#### Stored data entries:
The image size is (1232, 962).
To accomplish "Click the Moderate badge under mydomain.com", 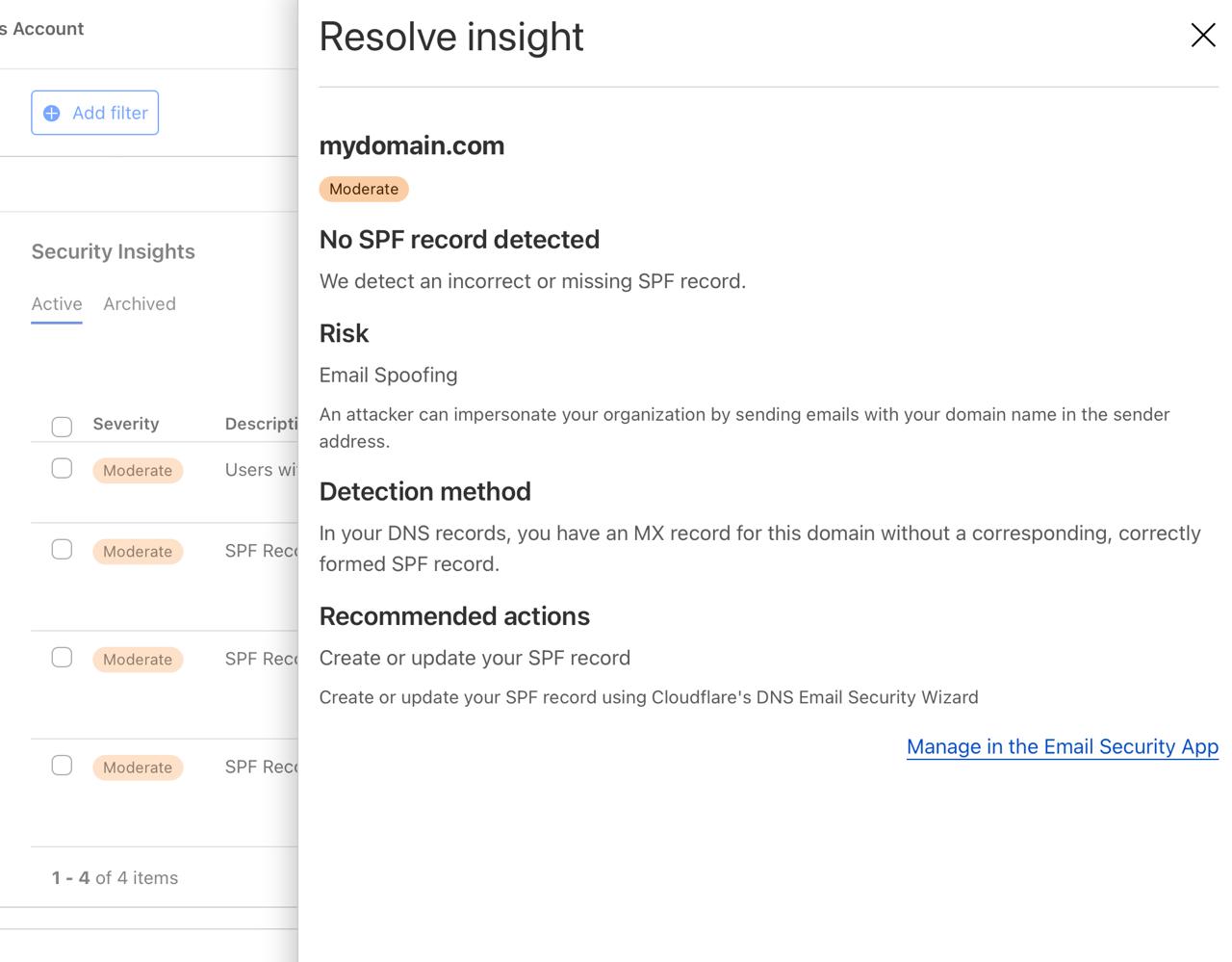I will 364,190.
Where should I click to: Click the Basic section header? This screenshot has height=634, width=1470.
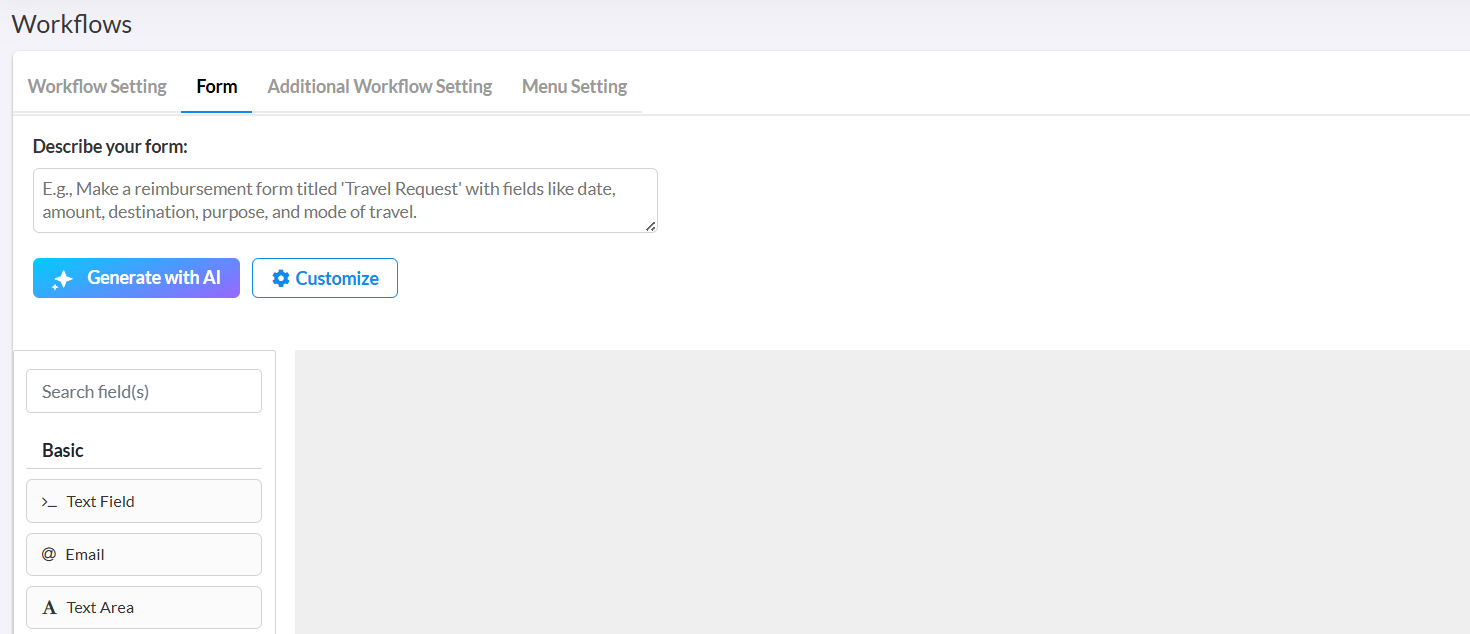coord(63,450)
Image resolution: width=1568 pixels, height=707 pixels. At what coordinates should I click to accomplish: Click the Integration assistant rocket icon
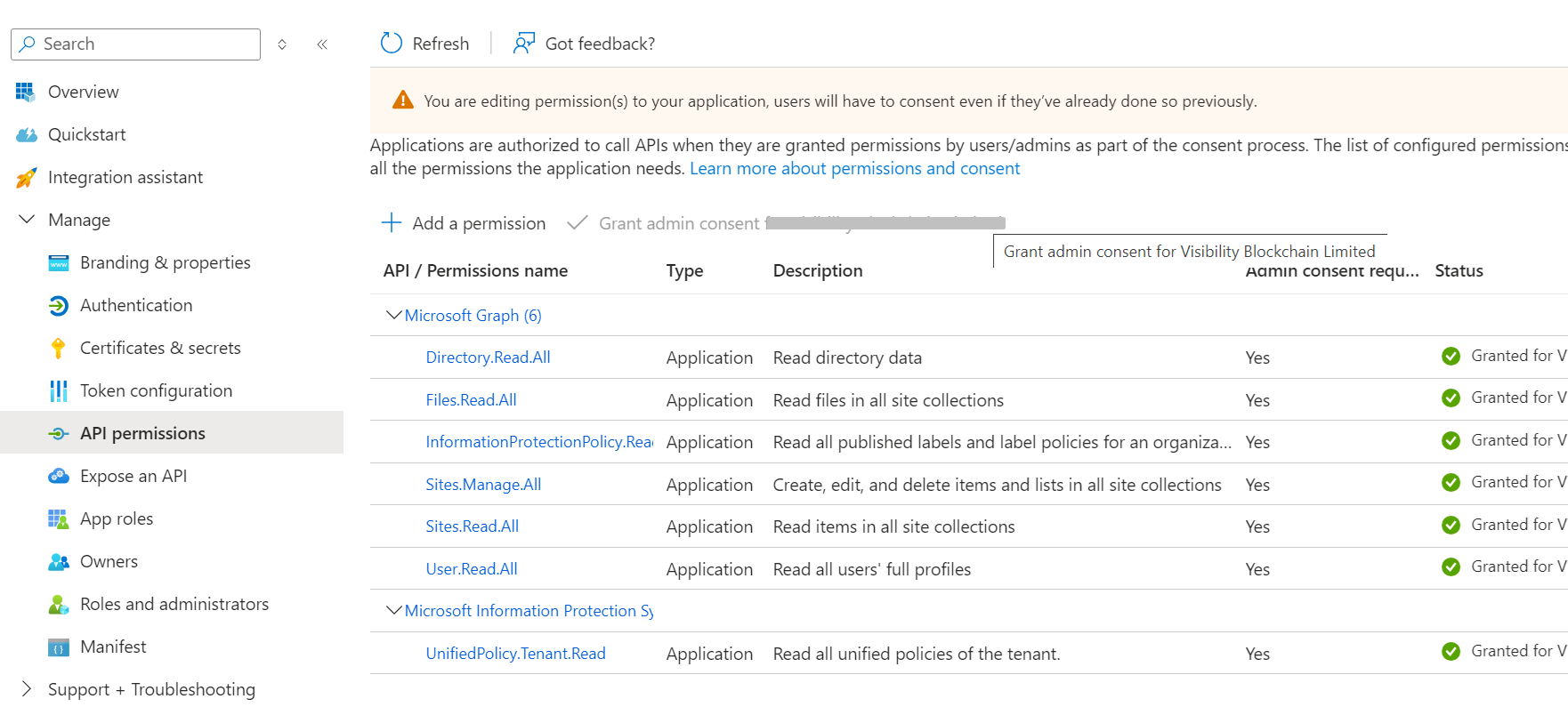[x=27, y=177]
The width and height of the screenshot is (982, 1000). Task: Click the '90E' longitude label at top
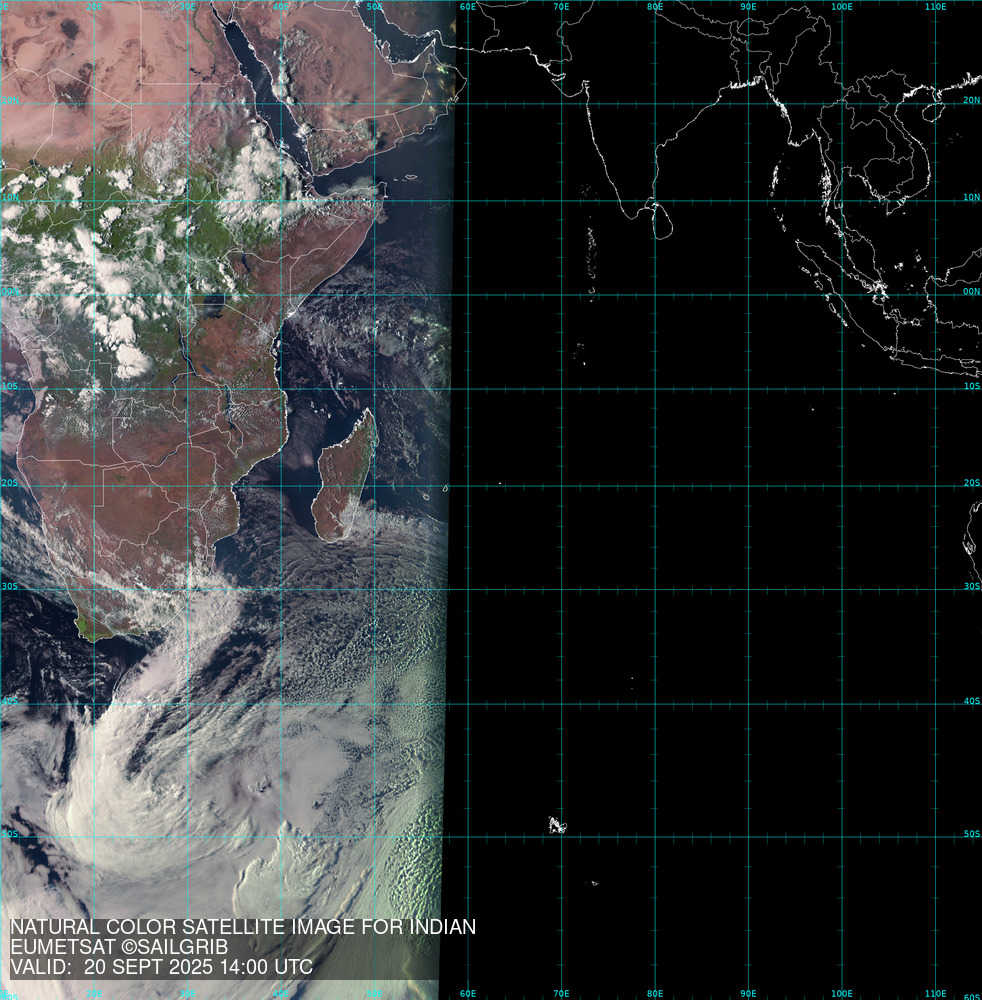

#### WHAT IS NEEDED:
Without any pictures, please write out the lines from the one containing "Where should I" through the final line of the data, exactly and inclusive of both ends.

#### YOUR RESPONSE:
Where should I click to: Click the Basic section header? This screenshot has height=634, width=1470.
coord(63,450)
Image resolution: width=1568 pixels, height=707 pixels. At what coordinates should I click to accomplish: Click the Integration assistant rocket icon
[x=27, y=177]
The width and height of the screenshot is (982, 1000). Task: Click the '90E' longitude label at top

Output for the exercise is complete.